Why do we only catch a single copy of each Pokémon?
I explained two weeks ago that rewards and incentives keep us interested in playing a game. Rewards range from leveling up, flashy lights, happy sounds, and chuckles from friends. However, boredom comes after repetition. Humans have an emotion called “ennui”. Ennui is a feeling someone gets when they get tired of something that was once fun and exciting. Pokémon, to me, fits this definition well.
Pokémon is one of those games that people play in different ways. From Nuzlocke challenges to speed runs to competitive battling, it’s rare for people to catch the same Pokémon twice for the sake of using in battle. Looking at the more recent Pokémon games, wouldn’t it make sense for the player to get 6 of the same Pokémon with type advantages against the current gym leader? Yet, as I played Pokémon White and Pokémon X, I would run into a gym with only one useful Pokémon.
There are multiple ideas that can be associated with why this happens, from wanting a heightened challenge to wanting things one does not already have. Have you ever trained a whole team of the same Pokémon before?
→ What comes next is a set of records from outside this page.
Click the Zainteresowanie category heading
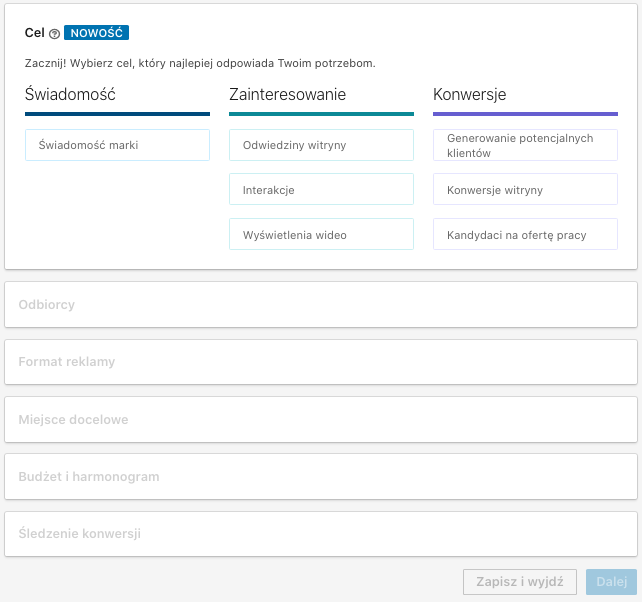642x602 pixels. (x=287, y=95)
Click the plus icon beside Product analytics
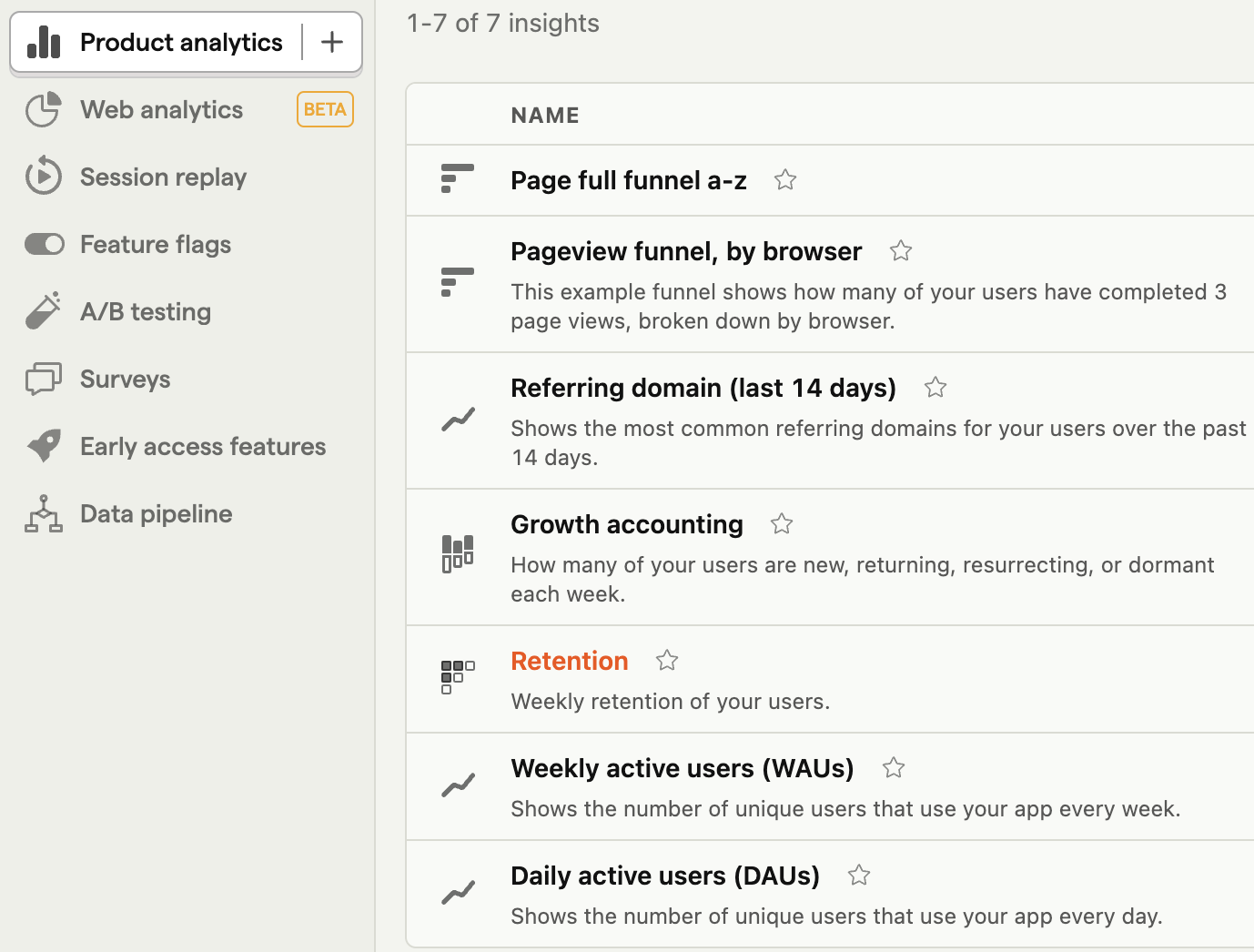Viewport: 1254px width, 952px height. click(x=332, y=42)
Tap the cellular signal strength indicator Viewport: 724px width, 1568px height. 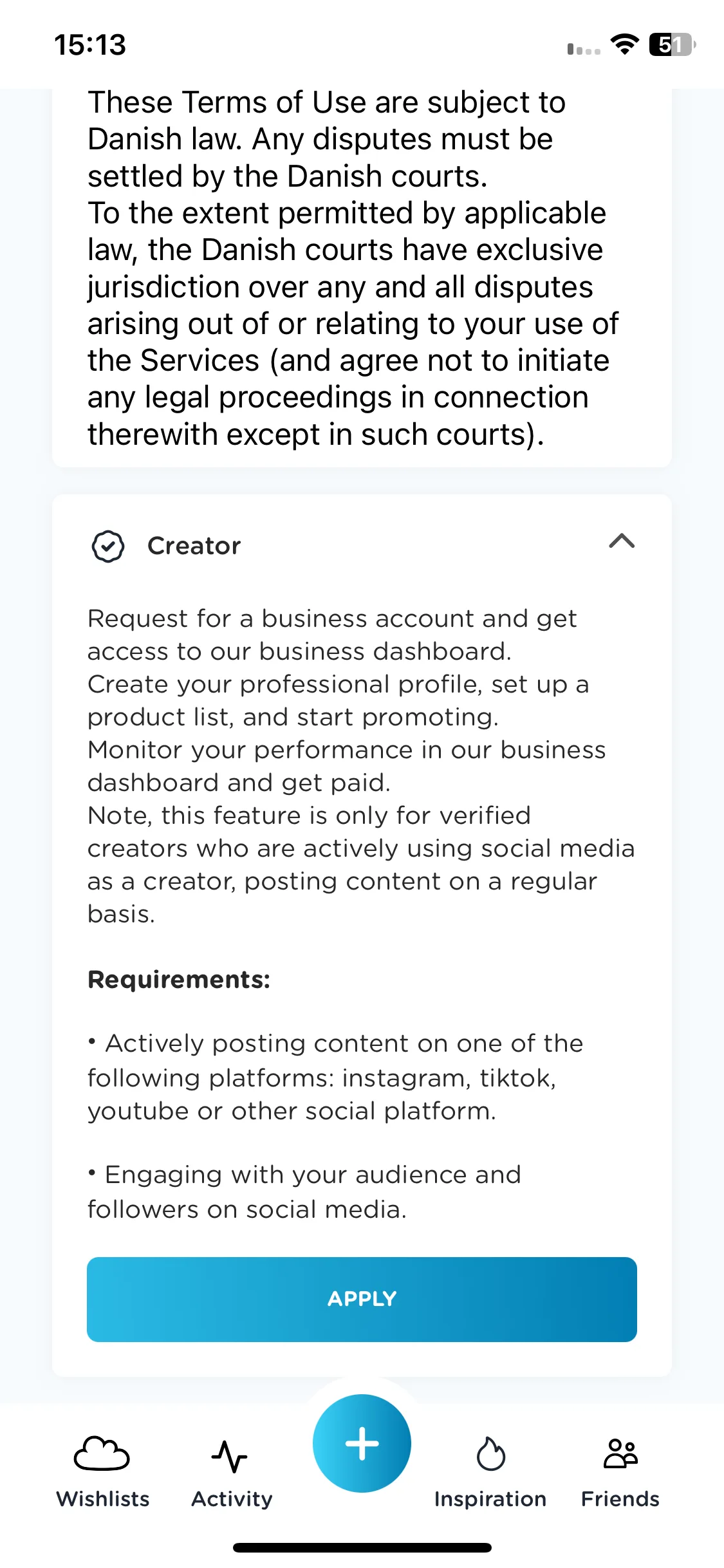click(584, 49)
I went back to the original Silver version a year ago and tried to train a level 9 Unown to level 20. Since Unown only knows Hidden Power, it wasn’t fun using the same move over and over again to try to take down an army of Woopers and Zubats. Imagine having to train an army of Unowns to level 20 when they only know one move. This is a bit extreme of an example but that’s why we don’t catch the same Pokemon twice (unless you’re aiming for competitive battling and need specific EVs).
One of the more popular Pokétubers, JWittz, mentioned how the repeat ball is one of the worst Pokéballs in the game. As an opinion, you don’t have to agree with that, but how often does one catch another Ratatta or Pidgey? As much as I like Blitzle, Azurill, and Ampharos, I’ve never caught another one of these Pokémon a second time in the same save file unless I was trying to breed them for some sort of competitive play.
Pokémon would be an entirely different game if they didn’t give you the chance to catch over 100 different kinds of Pokémon. Look at the different kinds of games out there that feature a set number of usable characters. As games like Final Fantasy have shown, variety is still essential for long games regardless of how fun they are. Once someone gets too comfortable using one thing for too long, it gets boring and tedious. In other words, our “ennui” kicks in and we don’t feel like doing that one thing anymore.
Thus, we catch all sorts of different and varied Pokémon during our Pokémon journeys. We don’t do it because we have to but because the game would not feel as fun as it could be if we didn’t add continuous variety to our collection. We don’t want to get too used to one Pokémon and get bored with him/her/it. Having varied teams make the game more challenging and enjoyable because there’s a sense of discovery, from new moves to different stats and typing that the player has to deal with. If you only trained Gyradoses, as good as a Pokémon as it is, it’s not as fun as trying to train a whole party consisting of all sorts of good Pokémon.
Different Pokémon can be compared to college courses. You start with your pre-reqs (starter Pokémon and Route 1 Pokémon). Then, you’ll work your way up to higher level courses with various types (types of Pokémon and evolutions). You’ll have your majors and favorite classes (main team) and soon, you graduate and get on with your life (beating the Pokémon League). You don’t want to retake classes in the same way you don’t want to catch Pokémon. Well, you don’t want to retake classes because that costs money, but if given the choice to retake your best classes, why would you? You already know all of the material from that class and you already aced it. In other words, why would you train a second Gyrados when there are a boat load of other Pokémon that are just as good but different enough to make you a better battler?
It would be boring not doing anything new, thus, using Pokémon as an example, unless we’re breeding for certain traits, we catch only one of every Pokémon we find. Also, it’s because the Pokédex told us to.